Mohamed Al-Mady, SABIC Vice Chairman and CEO said, “The KEMYA elastomers facility demonstrates our commitment to build and champion a first-rate rubber industry in Saudi Arabia that supports job creation, develops downstream industries and helps diversify the national economy. The strategic partnership between SABIC and ExxonMobil provides the strength of industry-leading competitive assets, introduces new specialty products to the Kingdom and offers global marketing and supply capability of exceptional quality. We will provide the building blocks for our customers to successfully compete on a domestic and international scale in markets for a wide range of applications.”

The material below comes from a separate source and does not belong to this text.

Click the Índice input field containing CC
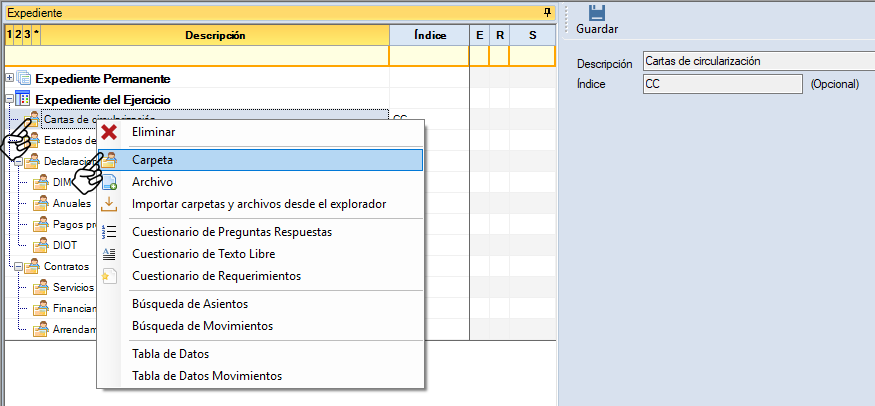Image resolution: width=875 pixels, height=406 pixels. (x=722, y=84)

“ExxonMobil is proud to be a leading foreign investor in, and customer of, the Kingdom of Saudi Arabia,” said Steve Pryor, president of ExxonMobil Chemical Company. “This first-of-its-kind elastomers facility in the Kingdom creates a platform that will support the development of a rubber industry, which is designed to produce a broad range of consumer products.”

An expanding transportation infrastructure in the Middle East and Asia-Pacific region has created strong demand for rubber products. The new world-scale KEMYA elastomers project will help meet this ever-growing demand. The facility will rely on commercially competitive, high-impact technologies, including proprietary ExxonMobil EPDM, thermoplastic elastomer (TPE) and halobutyl rubber technologies.

“The expansion will employ the latest proprietary processes and product technologies to meet the growing global demand for specialty elastomers,” said Neil Chapman, senior vice president, polymers, for ExxonMobil Chemical Company.

“The project will help maintain an important focus on accelerating the growth and diversification of the Kingdom’s manufacturing sector,” said Koos van Haasteren, Executive Vice President, Performance Chemicals, SABIC. “The HIEI, product support center, and the KEMYA elastomers facility together build a strong foundation for investments in targeted industries such as tire manufacturing, building and construction, automotive and appliances.”